Your goal> Every entry below should be written out again exactly.

*** Dataset extract ***

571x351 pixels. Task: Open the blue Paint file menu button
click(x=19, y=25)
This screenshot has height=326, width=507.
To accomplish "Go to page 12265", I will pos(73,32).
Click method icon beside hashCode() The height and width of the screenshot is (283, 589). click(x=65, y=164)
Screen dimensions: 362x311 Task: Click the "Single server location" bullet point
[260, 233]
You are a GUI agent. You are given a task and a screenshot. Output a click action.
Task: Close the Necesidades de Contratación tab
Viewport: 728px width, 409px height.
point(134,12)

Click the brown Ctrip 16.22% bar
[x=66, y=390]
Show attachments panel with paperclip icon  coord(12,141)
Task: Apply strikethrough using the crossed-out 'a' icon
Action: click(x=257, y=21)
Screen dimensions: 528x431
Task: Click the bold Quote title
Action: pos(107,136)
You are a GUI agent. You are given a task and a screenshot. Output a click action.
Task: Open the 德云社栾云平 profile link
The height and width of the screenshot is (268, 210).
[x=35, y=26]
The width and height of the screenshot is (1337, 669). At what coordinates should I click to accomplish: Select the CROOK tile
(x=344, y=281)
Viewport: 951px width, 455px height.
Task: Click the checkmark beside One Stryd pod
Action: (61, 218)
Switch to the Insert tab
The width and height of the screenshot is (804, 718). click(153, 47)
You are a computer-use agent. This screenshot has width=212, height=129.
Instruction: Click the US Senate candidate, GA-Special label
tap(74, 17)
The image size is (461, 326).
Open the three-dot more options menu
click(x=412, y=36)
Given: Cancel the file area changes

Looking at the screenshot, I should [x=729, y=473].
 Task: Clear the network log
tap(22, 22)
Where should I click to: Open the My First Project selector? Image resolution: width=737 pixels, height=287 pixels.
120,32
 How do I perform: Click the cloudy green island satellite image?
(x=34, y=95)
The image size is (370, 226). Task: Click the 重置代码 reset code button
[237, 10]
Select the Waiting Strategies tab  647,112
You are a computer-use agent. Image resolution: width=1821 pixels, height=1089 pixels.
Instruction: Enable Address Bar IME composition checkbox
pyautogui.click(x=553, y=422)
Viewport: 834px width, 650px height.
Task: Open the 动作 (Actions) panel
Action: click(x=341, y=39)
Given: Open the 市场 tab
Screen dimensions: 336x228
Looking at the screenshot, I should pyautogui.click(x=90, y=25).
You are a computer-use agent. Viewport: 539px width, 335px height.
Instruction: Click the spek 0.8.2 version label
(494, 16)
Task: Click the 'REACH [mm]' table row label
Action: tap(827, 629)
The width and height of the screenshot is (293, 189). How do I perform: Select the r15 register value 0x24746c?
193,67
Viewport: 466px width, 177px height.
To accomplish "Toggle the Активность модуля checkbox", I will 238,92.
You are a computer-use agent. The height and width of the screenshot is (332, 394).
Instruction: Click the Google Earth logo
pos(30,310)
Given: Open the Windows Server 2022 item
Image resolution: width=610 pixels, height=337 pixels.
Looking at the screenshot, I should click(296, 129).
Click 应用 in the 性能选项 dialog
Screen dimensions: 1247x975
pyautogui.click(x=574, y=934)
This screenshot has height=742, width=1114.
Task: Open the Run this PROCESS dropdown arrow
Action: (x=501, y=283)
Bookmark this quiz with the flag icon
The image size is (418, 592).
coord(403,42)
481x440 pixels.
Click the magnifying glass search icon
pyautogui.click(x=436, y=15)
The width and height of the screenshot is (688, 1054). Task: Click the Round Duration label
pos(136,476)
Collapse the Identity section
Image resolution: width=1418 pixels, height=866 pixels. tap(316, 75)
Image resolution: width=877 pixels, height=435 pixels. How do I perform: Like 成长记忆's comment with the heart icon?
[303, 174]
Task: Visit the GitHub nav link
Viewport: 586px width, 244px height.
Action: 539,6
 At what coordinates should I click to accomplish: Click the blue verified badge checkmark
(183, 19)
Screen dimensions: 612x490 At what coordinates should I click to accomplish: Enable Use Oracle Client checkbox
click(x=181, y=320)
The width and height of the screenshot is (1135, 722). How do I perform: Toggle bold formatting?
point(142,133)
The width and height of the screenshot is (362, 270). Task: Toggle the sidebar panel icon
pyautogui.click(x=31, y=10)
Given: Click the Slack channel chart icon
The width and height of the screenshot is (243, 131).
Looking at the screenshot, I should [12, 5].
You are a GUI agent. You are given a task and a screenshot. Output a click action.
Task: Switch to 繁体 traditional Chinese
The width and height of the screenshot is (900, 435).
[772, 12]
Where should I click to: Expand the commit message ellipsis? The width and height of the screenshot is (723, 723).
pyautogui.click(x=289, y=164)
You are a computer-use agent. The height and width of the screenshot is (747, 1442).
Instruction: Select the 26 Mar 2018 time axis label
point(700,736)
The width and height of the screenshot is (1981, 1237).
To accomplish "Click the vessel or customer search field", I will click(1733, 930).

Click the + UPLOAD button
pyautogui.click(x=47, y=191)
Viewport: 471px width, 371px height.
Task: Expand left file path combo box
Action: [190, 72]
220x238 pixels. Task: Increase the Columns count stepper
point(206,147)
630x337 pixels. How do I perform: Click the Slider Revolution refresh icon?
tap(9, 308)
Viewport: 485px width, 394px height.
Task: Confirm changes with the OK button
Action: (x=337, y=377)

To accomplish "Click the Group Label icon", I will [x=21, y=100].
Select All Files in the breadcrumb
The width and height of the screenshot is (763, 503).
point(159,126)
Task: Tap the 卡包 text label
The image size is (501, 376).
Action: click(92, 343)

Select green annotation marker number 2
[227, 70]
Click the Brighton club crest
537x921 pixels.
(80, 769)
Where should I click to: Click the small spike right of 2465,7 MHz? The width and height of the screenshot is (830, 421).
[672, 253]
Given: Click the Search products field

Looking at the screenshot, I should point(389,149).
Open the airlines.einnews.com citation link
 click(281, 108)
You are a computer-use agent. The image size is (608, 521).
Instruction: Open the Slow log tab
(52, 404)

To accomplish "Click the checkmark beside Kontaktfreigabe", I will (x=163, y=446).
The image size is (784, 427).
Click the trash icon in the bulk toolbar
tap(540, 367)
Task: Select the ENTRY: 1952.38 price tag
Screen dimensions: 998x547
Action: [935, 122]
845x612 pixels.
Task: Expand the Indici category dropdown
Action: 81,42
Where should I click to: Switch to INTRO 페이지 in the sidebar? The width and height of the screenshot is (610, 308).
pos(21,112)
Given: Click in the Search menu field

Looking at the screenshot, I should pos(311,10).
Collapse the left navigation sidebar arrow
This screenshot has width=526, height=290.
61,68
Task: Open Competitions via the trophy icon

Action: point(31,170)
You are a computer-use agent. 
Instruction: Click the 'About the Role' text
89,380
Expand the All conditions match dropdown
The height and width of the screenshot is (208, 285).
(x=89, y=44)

*** End of Dataset extract ***

Exercise result>
571x351 pixels. Task: Open the blue Paint file menu button
click(x=19, y=25)
This screenshot has height=326, width=507.
To accomplish "Go to page 12265", I will pos(73,32).
Click method icon beside hashCode() The height and width of the screenshot is (283, 589). click(x=65, y=164)
Screen dimensions: 362x311 Task: Click the "Single server location" bullet point
[260, 233]
You are a GUI agent. You are given a task and a screenshot. Output a click action.
Task: Close the Necesidades de Contratación tab
Viewport: 728px width, 409px height.
point(134,12)

Click the brown Ctrip 16.22% bar
[x=66, y=390]
Show attachments panel with paperclip icon  coord(12,141)
Task: Apply strikethrough using the crossed-out 'a' icon
Action: click(x=257, y=21)
Screen dimensions: 528x431
Task: Click the bold Quote title
Action: pos(107,136)
You are a GUI agent. You are given a task and a screenshot. Output a click action.
Task: Open the 德云社栾云平 profile link
The height and width of the screenshot is (268, 210).
[x=35, y=26]
The width and height of the screenshot is (1337, 669). At what coordinates should I click to accomplish: Select the CROOK tile
(x=344, y=281)
Viewport: 951px width, 455px height.
Task: Click the checkmark beside One Stryd pod
Action: (61, 218)
Switch to the Insert tab
The width and height of the screenshot is (804, 718). click(153, 47)
You are a computer-use agent. This screenshot has width=212, height=129.
Instruction: Click the US Senate candidate, GA-Special label
tap(74, 17)
The image size is (461, 326).
Open the three-dot more options menu
click(x=412, y=36)
Given: Cancel the file area changes

Looking at the screenshot, I should [x=729, y=473].
 Task: Clear the network log
tap(22, 22)
Where should I click to: Open the My First Project selector? Image resolution: width=737 pixels, height=287 pixels.
120,32
 How do I perform: Click the cloudy green island satellite image?
(x=34, y=95)
The image size is (370, 226). Task: Click the 重置代码 reset code button
[237, 10]
Select the Waiting Strategies tab  647,112
You are a computer-use agent. Image resolution: width=1821 pixels, height=1089 pixels.
Instruction: Enable Address Bar IME composition checkbox
pyautogui.click(x=553, y=422)
Viewport: 834px width, 650px height.
Task: Open the 动作 (Actions) panel
Action: click(x=341, y=39)
Given: Open the 市场 tab
Screen dimensions: 336x228
Looking at the screenshot, I should pyautogui.click(x=90, y=25).
You are a computer-use agent. Viewport: 539px width, 335px height.
Instruction: Click the spek 0.8.2 version label
(494, 16)
Task: Click the 'REACH [mm]' table row label
Action: tap(827, 629)
The width and height of the screenshot is (293, 189). How do I perform: Select the r15 register value 0x24746c?
193,67
Viewport: 466px width, 177px height.
To accomplish "Toggle the Активность модуля checkbox", I will 238,92.
You are a computer-use agent. The height and width of the screenshot is (332, 394).
Instruction: Click the Google Earth logo
pos(30,310)
Given: Open the Windows Server 2022 item
Image resolution: width=610 pixels, height=337 pixels.
Looking at the screenshot, I should click(296, 129).
Click 应用 in the 性能选项 dialog
Screen dimensions: 1247x975
pyautogui.click(x=574, y=934)
This screenshot has height=742, width=1114.
Task: Open the Run this PROCESS dropdown arrow
Action: (x=501, y=283)
Bookmark this quiz with the flag icon
The image size is (418, 592).
coord(403,42)
481x440 pixels.
Click the magnifying glass search icon
pyautogui.click(x=436, y=15)
The width and height of the screenshot is (688, 1054). Task: Click the Round Duration label
pos(136,476)
Collapse the Identity section
Image resolution: width=1418 pixels, height=866 pixels. tap(316, 75)
Image resolution: width=877 pixels, height=435 pixels. How do I perform: Like 成长记忆's comment with the heart icon?
[303, 174]
Task: Visit the GitHub nav link
Viewport: 586px width, 244px height.
Action: 539,6
 At what coordinates should I click to accomplish: Click the blue verified badge checkmark
(183, 19)
Screen dimensions: 612x490 At what coordinates should I click to accomplish: Enable Use Oracle Client checkbox
click(x=181, y=320)
The width and height of the screenshot is (1135, 722). How do I perform: Toggle bold formatting?
point(142,133)
The width and height of the screenshot is (362, 270). Task: Toggle the sidebar panel icon
pyautogui.click(x=31, y=10)
Given: Click the Slack channel chart icon
The width and height of the screenshot is (243, 131).
Looking at the screenshot, I should [12, 5].
You are a GUI agent. You are given a task and a screenshot. Output a click action.
Task: Switch to 繁体 traditional Chinese
The width and height of the screenshot is (900, 435).
[772, 12]
Where should I click to: Expand the commit message ellipsis? The width and height of the screenshot is (723, 723).
pyautogui.click(x=289, y=164)
You are a computer-use agent. The height and width of the screenshot is (747, 1442).
Instruction: Select the 26 Mar 2018 time axis label
point(700,736)
The width and height of the screenshot is (1981, 1237).
To accomplish "Click the vessel or customer search field", I will click(1733, 930).

Click the + UPLOAD button
pyautogui.click(x=47, y=191)
Viewport: 471px width, 371px height.
Task: Expand left file path combo box
Action: [190, 72]
220x238 pixels. Task: Increase the Columns count stepper
point(206,147)
630x337 pixels. How do I perform: Click the Slider Revolution refresh icon?
tap(9, 308)
Viewport: 485px width, 394px height.
Task: Confirm changes with the OK button
Action: (x=337, y=377)

To accomplish "Click the Group Label icon", I will [x=21, y=100].
Select All Files in the breadcrumb
The width and height of the screenshot is (763, 503).
point(159,126)
Task: Tap the 卡包 text label
The image size is (501, 376).
Action: click(92, 343)

Select green annotation marker number 2
[227, 70]
Click the Brighton club crest
537x921 pixels.
(80, 769)
Where should I click to: Click the small spike right of 2465,7 MHz? The width and height of the screenshot is (830, 421).
[672, 253]
Given: Click the Search products field

Looking at the screenshot, I should point(389,149).
Open the airlines.einnews.com citation link
 click(281, 108)
You are a computer-use agent. The image size is (608, 521).
Instruction: Open the Slow log tab
(52, 404)

To accomplish "Click the checkmark beside Kontaktfreigabe", I will (x=163, y=446).
The image size is (784, 427).
Click the trash icon in the bulk toolbar
tap(540, 367)
Task: Select the ENTRY: 1952.38 price tag
Screen dimensions: 998x547
Action: [935, 122]
845x612 pixels.
Task: Expand the Indici category dropdown
Action: 81,42
Where should I click to: Switch to INTRO 페이지 in the sidebar? The width and height of the screenshot is (610, 308).
pos(21,112)
Given: Click in the Search menu field

Looking at the screenshot, I should pos(311,10).
Collapse the left navigation sidebar arrow
This screenshot has width=526, height=290.
61,68
Task: Open Competitions via the trophy icon

Action: point(31,170)
You are a computer-use agent. 
Instruction: Click the 'About the Role' text
89,380
Expand the All conditions match dropdown
The height and width of the screenshot is (208, 285).
(x=89, y=44)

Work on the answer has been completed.